ECON 2300: INTRODUCTORY ECONOMETRICS
Research Project 1
Background
You are interested in estimating the effect of education on earnings using data on wage and educ. Here, wage is measured in dollars per hour. Thus, for a particular person, if wage = 6.75, the hourly wage is $6.75. Also, educ denotes years of schooling; for example, educ = 12 corresponds to a complete high school education. The data file wage4hw1.xlsx contains 526 individuals, who were randomly drawn from the population of people in the US workforce in 1976. The dataset has additional variables.
• exper: years potential experience
• tenure: years with current employer
• profocc: =1 if in professional occupation
• clerocc: =1 if in clerical occupation
• servocc: =1 if in service occupation
Submission of your report
Your report must be single-spaced and in 12 Font size. You should give your answer to each of the following questions following a similar format of the solutions to the tutorial problem sets. When you are required to use R, you must show your R command and R outputs (screenshots or figures generated from R). You will lose 2 points whenever you fail to provide R commands and outputs. For each question, when you are asked to discuss or interpret, your answer has to be brief and compact. You will lose 2 points if your answer is needlessly wordy. You must upload your assignment on the course webpage (Blackboard) in PDF format. (Do not submit a hard copy.)
Research tasks
1. (7 points) You are given a dataset in an Excel format. Figure out how to load this dataset in R. Provide your R-commands to load the data. In particular, be clear about which R-package you install and use. (Hint: use the Internet. There are several different ways of doing it.)

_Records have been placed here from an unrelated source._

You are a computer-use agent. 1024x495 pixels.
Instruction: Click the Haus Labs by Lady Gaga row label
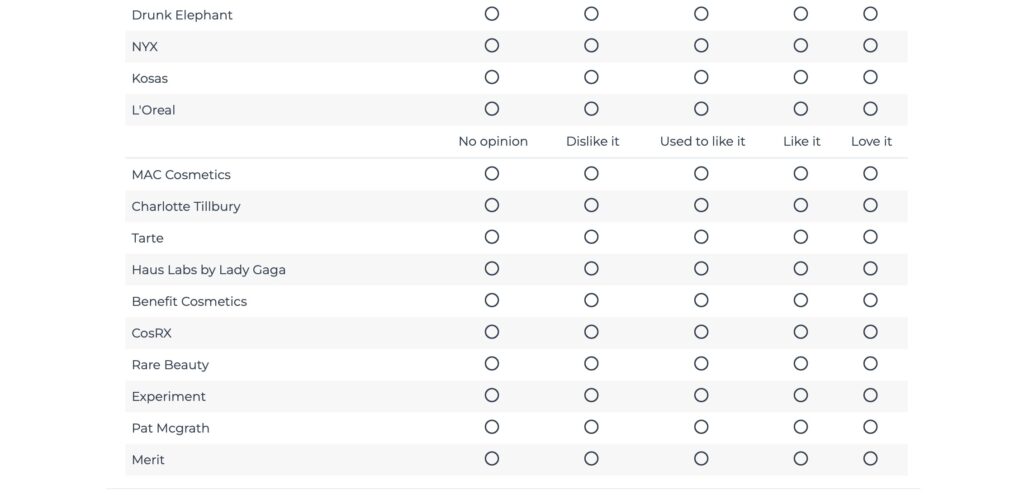[208, 270]
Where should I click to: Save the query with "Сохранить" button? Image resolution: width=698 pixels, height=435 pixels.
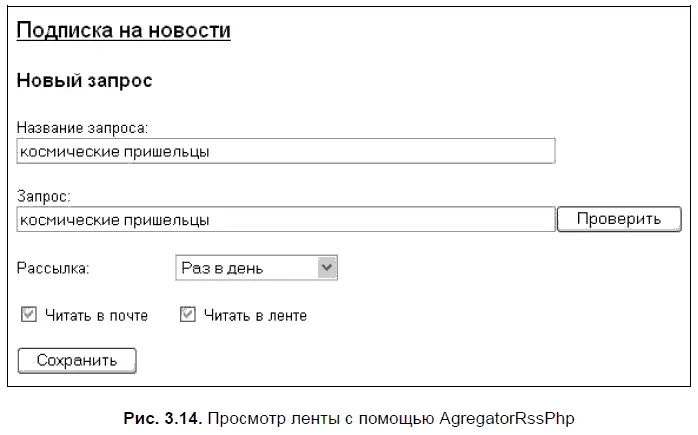(77, 360)
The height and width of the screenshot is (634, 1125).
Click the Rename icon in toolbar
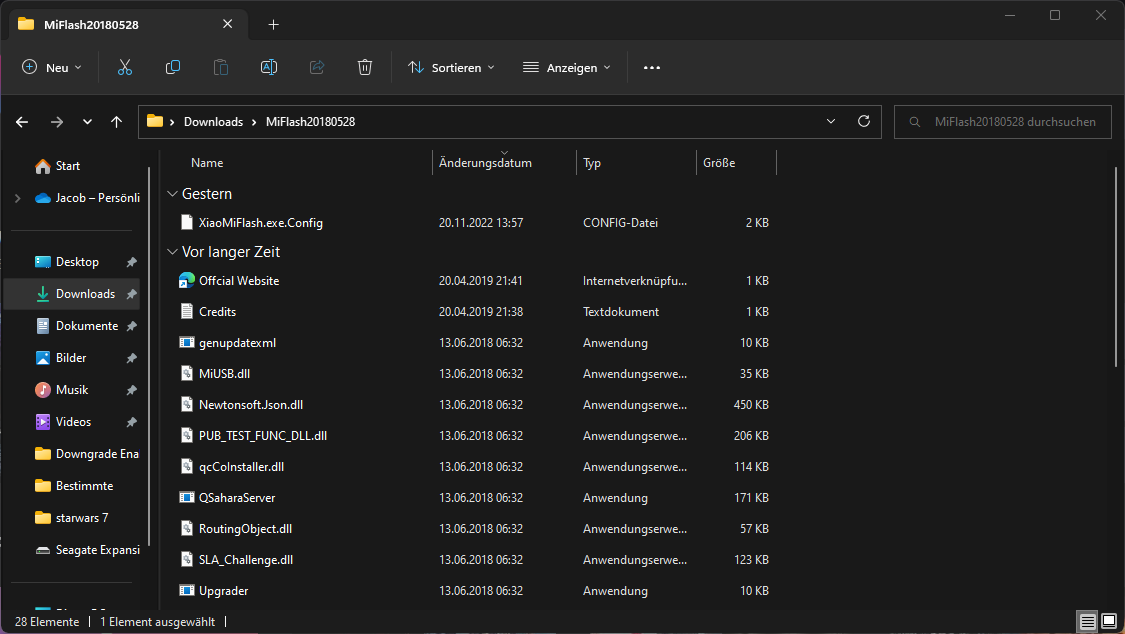pos(269,67)
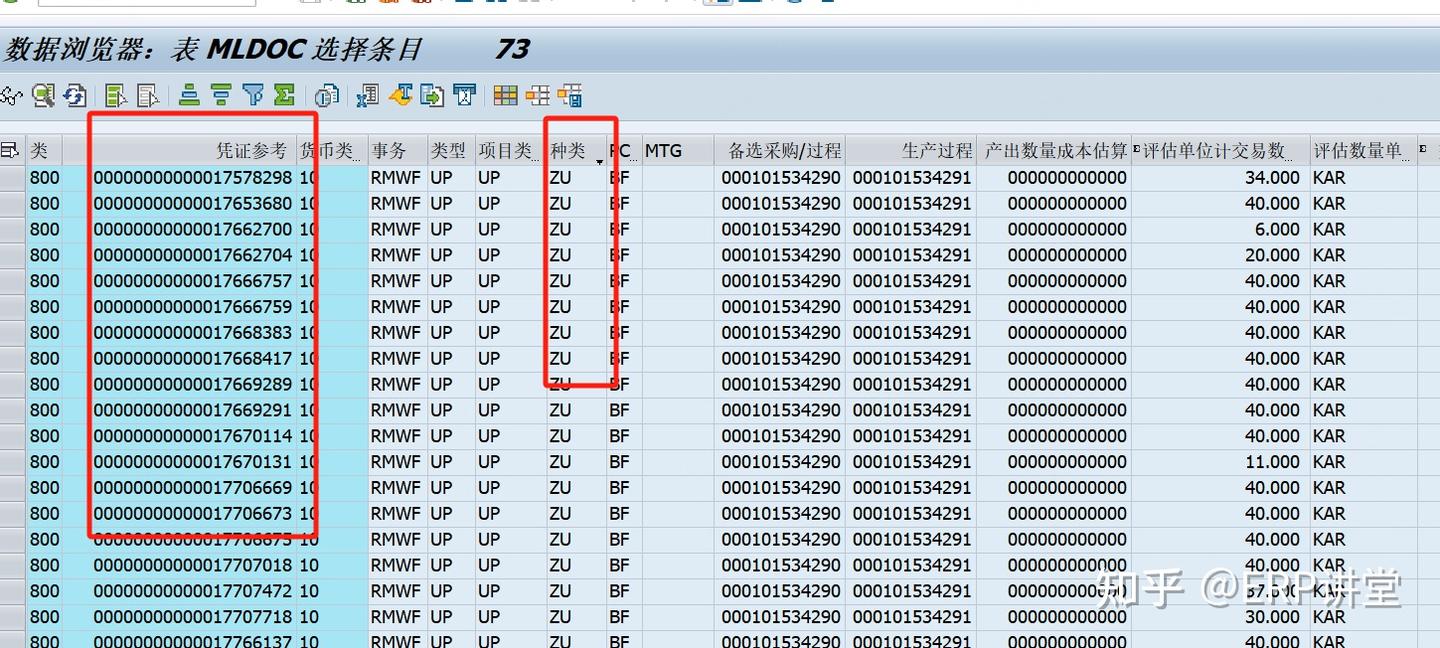Click the MTG column header

668,151
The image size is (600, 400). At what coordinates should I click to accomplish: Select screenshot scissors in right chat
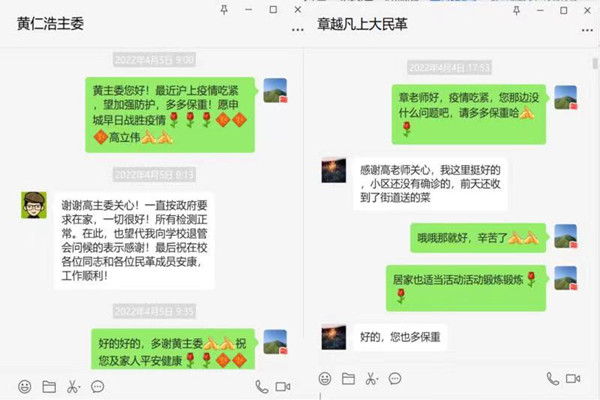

2. (15 points) Obtain summary statistics and histograms for the variables wage and educ and scatter diagram of those two variables. For the diagrams, give informative titles and variable names instead of just using the default titles and variable names. For example, you could use Years of Education in place of educ. Discuss the data characteristics.
3. (9 points) Estimate the linear regression
wagei = β1 + β2educi + ui
,
where ui
is the error and β1 and β2 are the unknown population coefficients. Assuming that E[u|educ] = 0, interpret the estimated coefficient on educ (3 points) and test whether or not the population coefficient is zero at the 1 % significance level (3 points). What is the predicted wage of a person with eight years of education (3 points)
4. (8 points) Estimate the linear regression
ln(wagei
) = β1 + β2educi + ui
,
where ui
is the error and β1 and β2 are the unknown population coefficients. Assuming that E[u|educ] = 0, and using the estimates, what is the predicted change of wage for every additional year of education (3 points)? Then, interpret the R2
(2 point). This numeric value of R2 here can be similar to that of the regression in Question 3. However, they are conceptually different. Explain the difference (3 points).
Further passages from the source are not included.